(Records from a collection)
____

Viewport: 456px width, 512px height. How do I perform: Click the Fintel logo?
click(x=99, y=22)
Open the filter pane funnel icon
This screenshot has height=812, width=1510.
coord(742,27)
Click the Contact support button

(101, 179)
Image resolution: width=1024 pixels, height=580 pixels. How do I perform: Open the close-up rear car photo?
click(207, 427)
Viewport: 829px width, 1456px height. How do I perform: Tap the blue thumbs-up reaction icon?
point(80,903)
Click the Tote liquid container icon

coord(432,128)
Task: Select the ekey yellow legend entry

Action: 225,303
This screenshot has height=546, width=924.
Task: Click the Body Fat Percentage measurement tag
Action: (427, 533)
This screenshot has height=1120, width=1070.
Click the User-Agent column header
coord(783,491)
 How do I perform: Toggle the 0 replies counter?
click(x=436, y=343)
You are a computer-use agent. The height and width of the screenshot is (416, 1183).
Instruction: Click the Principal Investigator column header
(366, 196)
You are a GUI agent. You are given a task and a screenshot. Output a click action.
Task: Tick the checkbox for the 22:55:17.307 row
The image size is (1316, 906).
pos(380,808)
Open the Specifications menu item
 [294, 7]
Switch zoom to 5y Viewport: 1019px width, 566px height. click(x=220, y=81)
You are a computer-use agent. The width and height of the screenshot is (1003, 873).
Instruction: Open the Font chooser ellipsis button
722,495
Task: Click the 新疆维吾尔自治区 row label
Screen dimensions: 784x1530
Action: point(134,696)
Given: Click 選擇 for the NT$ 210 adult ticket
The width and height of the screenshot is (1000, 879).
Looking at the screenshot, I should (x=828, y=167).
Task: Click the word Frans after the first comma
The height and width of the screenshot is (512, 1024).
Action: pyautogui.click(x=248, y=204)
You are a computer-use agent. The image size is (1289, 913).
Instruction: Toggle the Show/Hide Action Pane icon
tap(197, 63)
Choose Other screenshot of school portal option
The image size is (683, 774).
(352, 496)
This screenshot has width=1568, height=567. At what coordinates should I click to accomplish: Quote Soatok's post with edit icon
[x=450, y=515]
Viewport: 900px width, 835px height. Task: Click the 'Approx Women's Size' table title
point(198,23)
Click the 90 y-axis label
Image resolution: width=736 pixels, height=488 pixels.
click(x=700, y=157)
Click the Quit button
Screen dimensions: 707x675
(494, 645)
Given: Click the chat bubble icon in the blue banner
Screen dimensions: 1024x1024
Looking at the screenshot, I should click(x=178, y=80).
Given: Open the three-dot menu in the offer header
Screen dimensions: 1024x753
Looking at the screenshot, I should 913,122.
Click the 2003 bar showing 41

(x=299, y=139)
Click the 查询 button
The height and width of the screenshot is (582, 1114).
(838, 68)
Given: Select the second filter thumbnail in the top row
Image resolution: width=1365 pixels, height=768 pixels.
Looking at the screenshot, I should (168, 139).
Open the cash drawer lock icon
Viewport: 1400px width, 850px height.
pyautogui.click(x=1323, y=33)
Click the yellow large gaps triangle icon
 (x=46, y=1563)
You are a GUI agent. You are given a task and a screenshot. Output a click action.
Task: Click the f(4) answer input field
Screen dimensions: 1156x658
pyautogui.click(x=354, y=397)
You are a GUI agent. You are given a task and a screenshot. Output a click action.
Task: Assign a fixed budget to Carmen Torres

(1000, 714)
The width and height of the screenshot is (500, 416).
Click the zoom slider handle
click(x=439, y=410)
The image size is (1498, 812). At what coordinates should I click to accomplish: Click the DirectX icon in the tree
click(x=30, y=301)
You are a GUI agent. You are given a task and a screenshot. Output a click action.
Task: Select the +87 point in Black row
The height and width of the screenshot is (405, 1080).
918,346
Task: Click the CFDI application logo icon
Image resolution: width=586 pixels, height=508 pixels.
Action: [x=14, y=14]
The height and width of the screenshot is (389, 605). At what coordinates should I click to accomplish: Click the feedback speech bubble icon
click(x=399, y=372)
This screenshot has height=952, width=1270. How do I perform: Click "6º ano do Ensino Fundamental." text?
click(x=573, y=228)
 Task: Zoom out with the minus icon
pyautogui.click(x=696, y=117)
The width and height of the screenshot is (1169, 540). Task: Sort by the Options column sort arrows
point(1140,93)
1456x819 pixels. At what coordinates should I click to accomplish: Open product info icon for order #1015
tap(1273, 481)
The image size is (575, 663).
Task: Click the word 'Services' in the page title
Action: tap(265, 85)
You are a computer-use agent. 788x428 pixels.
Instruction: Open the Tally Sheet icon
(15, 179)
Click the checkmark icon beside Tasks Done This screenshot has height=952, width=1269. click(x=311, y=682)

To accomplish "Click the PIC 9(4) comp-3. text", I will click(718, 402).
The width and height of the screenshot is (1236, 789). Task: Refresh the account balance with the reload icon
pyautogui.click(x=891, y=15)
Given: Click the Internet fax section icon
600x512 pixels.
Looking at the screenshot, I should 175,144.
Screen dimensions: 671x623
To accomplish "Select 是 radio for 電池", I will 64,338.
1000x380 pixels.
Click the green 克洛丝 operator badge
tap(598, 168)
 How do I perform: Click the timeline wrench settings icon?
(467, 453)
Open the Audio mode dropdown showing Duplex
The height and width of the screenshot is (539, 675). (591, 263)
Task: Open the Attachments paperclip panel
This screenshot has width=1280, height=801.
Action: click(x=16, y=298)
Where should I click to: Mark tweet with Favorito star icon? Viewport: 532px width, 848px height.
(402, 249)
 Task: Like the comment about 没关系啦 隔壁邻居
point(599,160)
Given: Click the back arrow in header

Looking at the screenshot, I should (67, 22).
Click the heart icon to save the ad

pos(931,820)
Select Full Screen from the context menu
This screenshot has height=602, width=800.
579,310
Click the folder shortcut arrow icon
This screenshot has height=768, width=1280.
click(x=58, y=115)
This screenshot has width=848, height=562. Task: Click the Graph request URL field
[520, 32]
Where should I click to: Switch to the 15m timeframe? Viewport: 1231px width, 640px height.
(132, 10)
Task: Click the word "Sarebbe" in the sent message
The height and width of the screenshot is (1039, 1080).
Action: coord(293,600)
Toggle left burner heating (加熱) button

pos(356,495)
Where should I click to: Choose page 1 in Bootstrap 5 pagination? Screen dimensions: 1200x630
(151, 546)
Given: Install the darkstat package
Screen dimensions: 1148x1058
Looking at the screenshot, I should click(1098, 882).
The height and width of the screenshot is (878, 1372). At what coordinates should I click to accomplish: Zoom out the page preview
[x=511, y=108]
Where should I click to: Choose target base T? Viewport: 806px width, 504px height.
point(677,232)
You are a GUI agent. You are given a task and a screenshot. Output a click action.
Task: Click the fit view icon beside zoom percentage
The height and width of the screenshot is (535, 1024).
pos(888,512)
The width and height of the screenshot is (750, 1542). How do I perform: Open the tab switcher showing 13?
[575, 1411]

____

Try it
Return the records in full, exactly as they read.

Reply
Viewport: 456px width, 512px height. How do I perform: Click the Fintel logo?
click(x=99, y=22)
Open the filter pane funnel icon
This screenshot has height=812, width=1510.
coord(742,27)
Click the Contact support button

(101, 179)
Image resolution: width=1024 pixels, height=580 pixels. How do I perform: Open the close-up rear car photo?
click(207, 427)
Viewport: 829px width, 1456px height. How do I perform: Tap the blue thumbs-up reaction icon?
point(80,903)
Click the Tote liquid container icon

coord(432,128)
Task: Select the ekey yellow legend entry

Action: 225,303
This screenshot has height=546, width=924.
Task: Click the Body Fat Percentage measurement tag
Action: (427, 533)
This screenshot has height=1120, width=1070.
Click the User-Agent column header
coord(783,491)
 How do I perform: Toggle the 0 replies counter?
click(x=436, y=343)
You are a computer-use agent. The height and width of the screenshot is (416, 1183).
Instruction: Click the Principal Investigator column header
(366, 196)
You are a GUI agent. You are given a task and a screenshot. Output a click action.
Task: Tick the checkbox for the 22:55:17.307 row
The image size is (1316, 906).
pos(380,808)
Open the Specifications menu item
 [294, 7]
Switch zoom to 5y Viewport: 1019px width, 566px height. click(x=220, y=81)
You are a computer-use agent. The width and height of the screenshot is (1003, 873).
Instruction: Open the Font chooser ellipsis button
722,495
Task: Click the 新疆维吾尔自治区 row label
Screen dimensions: 784x1530
Action: point(134,696)
Given: Click 選擇 for the NT$ 210 adult ticket
The width and height of the screenshot is (1000, 879).
Looking at the screenshot, I should (x=828, y=167).
Task: Click the word Frans after the first comma
The height and width of the screenshot is (512, 1024).
Action: pyautogui.click(x=248, y=204)
You are a computer-use agent. The image size is (1289, 913).
Instruction: Toggle the Show/Hide Action Pane icon
tap(197, 63)
Choose Other screenshot of school portal option
The image size is (683, 774).
(352, 496)
This screenshot has width=1568, height=567. At what coordinates should I click to accomplish: Quote Soatok's post with edit icon
[x=450, y=515]
Viewport: 900px width, 835px height. Task: Click the 'Approx Women's Size' table title
point(198,23)
Click the 90 y-axis label
Image resolution: width=736 pixels, height=488 pixels.
click(x=700, y=157)
Click the Quit button
Screen dimensions: 707x675
(494, 645)
Given: Click the chat bubble icon in the blue banner
Screen dimensions: 1024x1024
Looking at the screenshot, I should click(x=178, y=80).
Given: Open the three-dot menu in the offer header
Screen dimensions: 1024x753
Looking at the screenshot, I should 913,122.
Click the 2003 bar showing 41

(x=299, y=139)
Click the 查询 button
The height and width of the screenshot is (582, 1114).
(838, 68)
Given: Select the second filter thumbnail in the top row
Image resolution: width=1365 pixels, height=768 pixels.
Looking at the screenshot, I should (168, 139).
Open the cash drawer lock icon
Viewport: 1400px width, 850px height.
pyautogui.click(x=1323, y=33)
Click the yellow large gaps triangle icon
 (x=46, y=1563)
You are a GUI agent. You are given a task and a screenshot. Output a click action.
Task: Click the f(4) answer input field
Screen dimensions: 1156x658
pyautogui.click(x=354, y=397)
You are a GUI agent. You are given a task and a screenshot. Output a click action.
Task: Assign a fixed budget to Carmen Torres

(1000, 714)
The width and height of the screenshot is (500, 416).
Click the zoom slider handle
click(x=439, y=410)
The image size is (1498, 812). At what coordinates should I click to accomplish: Click the DirectX icon in the tree
click(x=30, y=301)
You are a GUI agent. You are given a task and a screenshot. Output a click action.
Task: Select the +87 point in Black row
The height and width of the screenshot is (405, 1080).
918,346
Task: Click the CFDI application logo icon
Image resolution: width=586 pixels, height=508 pixels.
Action: [x=14, y=14]
The height and width of the screenshot is (389, 605). At what coordinates should I click to accomplish: Click the feedback speech bubble icon
click(x=399, y=372)
This screenshot has height=952, width=1270. How do I perform: Click "6º ano do Ensino Fundamental." text?
click(x=573, y=228)
 Task: Zoom out with the minus icon
pyautogui.click(x=696, y=117)
The width and height of the screenshot is (1169, 540). Task: Sort by the Options column sort arrows
point(1140,93)
1456x819 pixels. At what coordinates should I click to accomplish: Open product info icon for order #1015
tap(1273, 481)
The image size is (575, 663).
Task: Click the word 'Services' in the page title
Action: tap(265, 85)
You are a computer-use agent. 788x428 pixels.
Instruction: Open the Tally Sheet icon
(15, 179)
Click the checkmark icon beside Tasks Done This screenshot has height=952, width=1269. click(x=311, y=682)

To accomplish "Click the PIC 9(4) comp-3. text", I will click(718, 402).
The width and height of the screenshot is (1236, 789). Task: Refresh the account balance with the reload icon
pyautogui.click(x=891, y=15)
Given: Click the Internet fax section icon
600x512 pixels.
Looking at the screenshot, I should 175,144.
Screen dimensions: 671x623
To accomplish "Select 是 radio for 電池", I will 64,338.
1000x380 pixels.
Click the green 克洛丝 operator badge
tap(598, 168)
 How do I perform: Click the timeline wrench settings icon?
(467, 453)
Open the Audio mode dropdown showing Duplex
The height and width of the screenshot is (539, 675). (591, 263)
Task: Open the Attachments paperclip panel
This screenshot has width=1280, height=801.
Action: click(x=16, y=298)
Where should I click to: Mark tweet with Favorito star icon? Viewport: 532px width, 848px height.
(402, 249)
 Task: Like the comment about 没关系啦 隔壁邻居
point(599,160)
Given: Click the back arrow in header

Looking at the screenshot, I should (67, 22).
Click the heart icon to save the ad

pos(931,820)
Select Full Screen from the context menu
This screenshot has height=602, width=800.
579,310
Click the folder shortcut arrow icon
This screenshot has height=768, width=1280.
click(x=58, y=115)
This screenshot has width=848, height=562. Task: Click the Graph request URL field
[520, 32]
Where should I click to: Switch to the 15m timeframe? Viewport: 1231px width, 640px height.
(132, 10)
Task: Click the word "Sarebbe" in the sent message
The height and width of the screenshot is (1039, 1080).
Action: coord(293,600)
Toggle left burner heating (加熱) button

pos(356,495)
Where should I click to: Choose page 1 in Bootstrap 5 pagination? Screen dimensions: 1200x630
(151, 546)
Given: Install the darkstat package
Screen dimensions: 1148x1058
Looking at the screenshot, I should click(1098, 882).
The height and width of the screenshot is (878, 1372). At what coordinates should I click to accomplish: Zoom out the page preview
[x=511, y=108]
Where should I click to: Choose target base T? Viewport: 806px width, 504px height.
point(677,232)
You are a GUI agent. You are given a task and a screenshot. Output a click action.
Task: Click the fit view icon beside zoom percentage
The height and width of the screenshot is (535, 1024).
pos(888,512)
The width and height of the screenshot is (750, 1542). How do I perform: Open the tab switcher showing 13?
[575, 1411]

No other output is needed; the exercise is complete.